── 文档正文

对于ResNet101，四个模块对应的bottleneck数量为[3, 4, 23, 3]。

def ResNet101(output_stride=16, pretrained=False):
    """Constructs a ResNet-101 model.
    Args:
        pretrained (bool): If True, returns a model pre-trained on ImageNet
    """
    model = ResNet(Bottleneck, [3, 4, 23, 3], output_stride, pretrained=pretrained)
    return model

然后就是DeepLabv3了。DeepLabv3的主体由backbone、ASPP模块、输出层三部分组成。
backbone是ResNet101；
ASPP模块由一个1×1卷积、三个3×3的空洞卷积、一个图像池化层组成。对于三个3×3的空洞卷积，若ouput_stride=16，其rate为(6,12,18)；若output_stride=8，其rate为(12,24,36)。
输出层是简单地通过一个3×3卷积和一个1×1卷积将通道数映射为类别数，最后通过双线性插值上采样到原始图片分辨率。

class DeepLabV3(nn.Module):
    def __init__(self, num_classes=21, output_stride=16, pretrained=False):
        super(DeepLabV3, self).__init__()
        if output_stride == 16:
            atrous_rates = [6, 12, 18]
        elif output_stride == 8:
            atrous_rates = [12, 24, 36]
        else:
            raise NotImplementedError

        self.backbone = ResNet101(output_stride, pretrained)
        self.aspp = ASPP(2048, atrous_rates)
        self.out = nn.Sequential(
            nn.Conv2d(256, 256, 3, padding=1, bias=False),
            nn.BatchNorm2d(256),
            nn.ReLU(),
            nn.Conv2d(256, num_classes, 1)
        )

    def forward(self, x):
        input_shape = x.size()[-2:]
        x = self.backbone(x)
        x = self.aspp(x)

────
── 数据记录

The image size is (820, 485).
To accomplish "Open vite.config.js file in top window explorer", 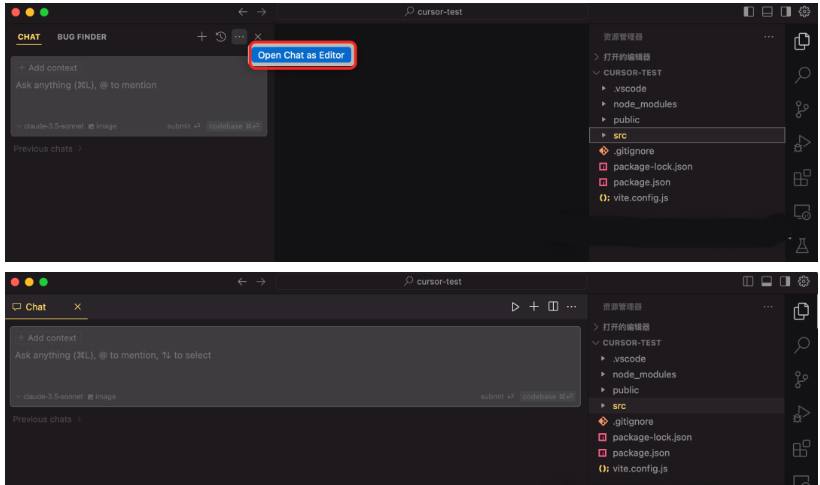I will click(x=640, y=198).
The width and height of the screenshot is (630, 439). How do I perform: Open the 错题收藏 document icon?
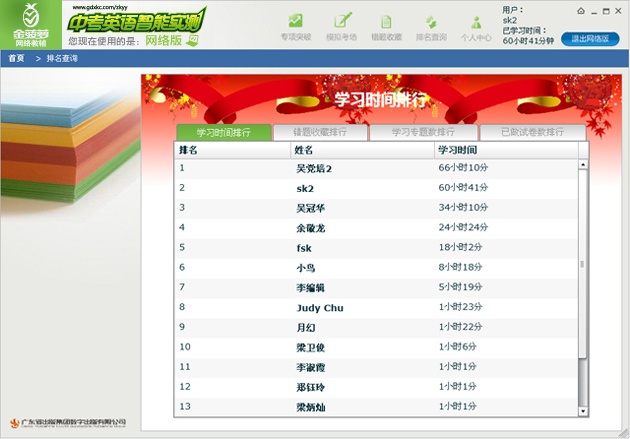click(386, 22)
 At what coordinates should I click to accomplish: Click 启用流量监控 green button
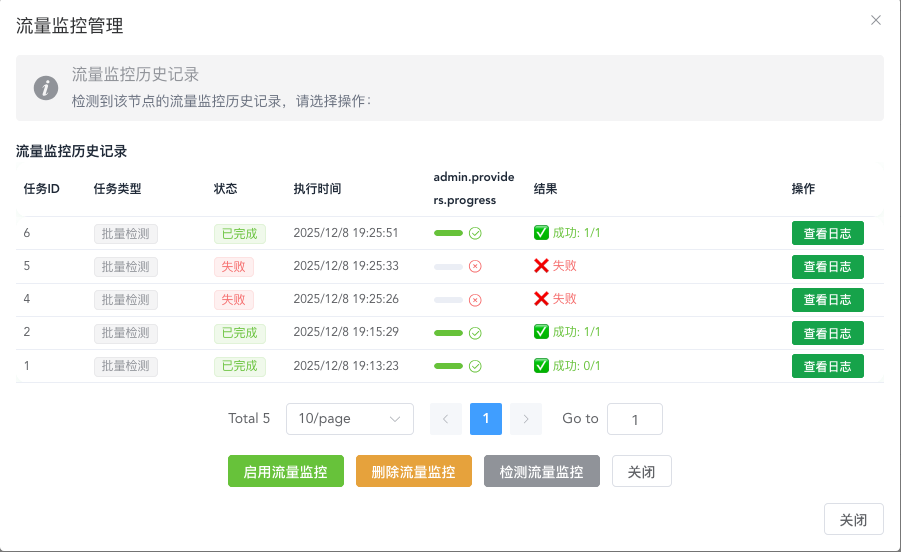286,472
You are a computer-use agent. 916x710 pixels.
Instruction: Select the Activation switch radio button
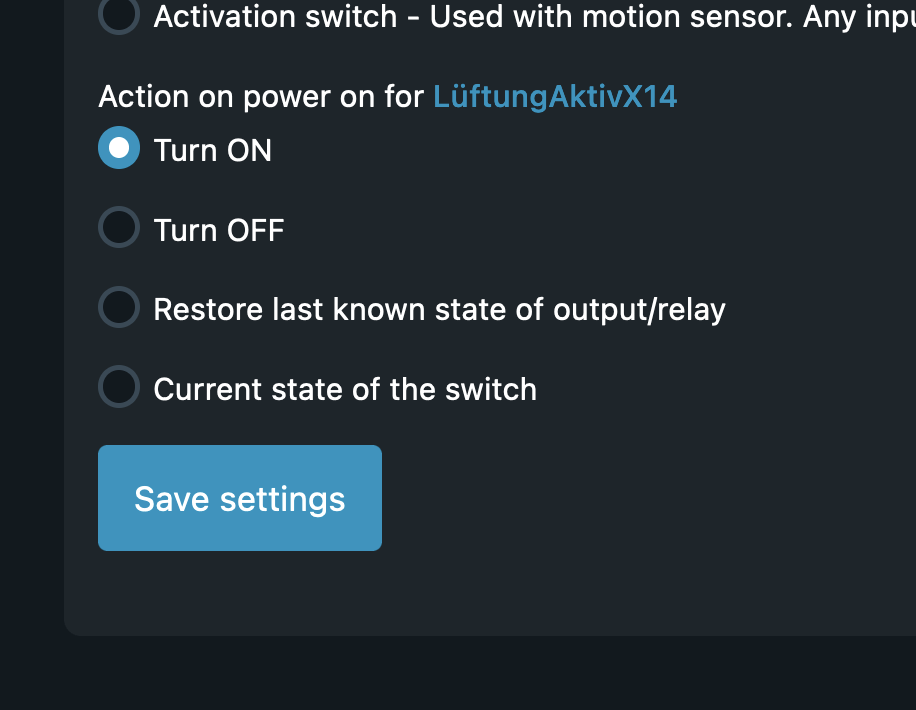[119, 15]
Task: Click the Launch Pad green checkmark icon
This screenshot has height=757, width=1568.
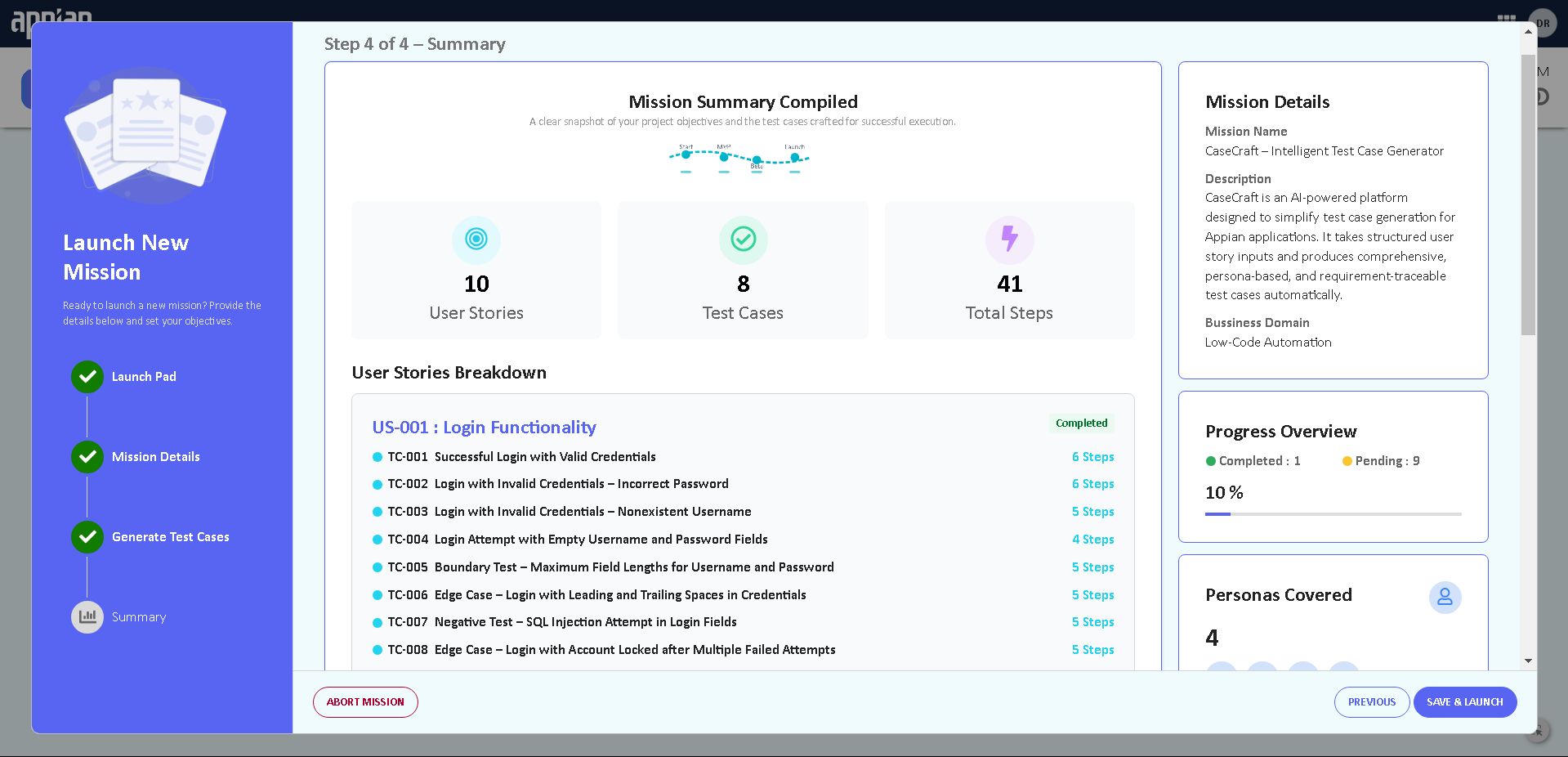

────

# 练习任务 1
在这篇关于DeepLabv3的文档正文里，output_stride=8时，ASPP模块中三个3×3空洞卷积的rate分别是多少？
# 练习任务 2
请把关于DeepLabv3的文档正文中从“return model”到“插值上采样到原始图片分辨率。”的部分原样抄录下来，首尾两处均包括在内。

# 完整答案 1
(12,24,36)

# 完整答案 2
return model

然后就是DeepLabv3了。DeepLabv3的主体由backbone、ASPP模块、输出层三部分组成。
backbone是ResNet101；
ASPP模块由一个1×1卷积、三个3×3的空洞卷积、一个图像池化层组成。对于三个3×3的空洞卷积，若ouput_stride=16，其rate为(6,12,18)；若output_stride=8，其rate为(12,24,36)。
输出层是简单地通过一个3×3卷积和一个1×1卷积将通道数映射为类别数，最后通过双线性插值上采样到原始图片分辨率。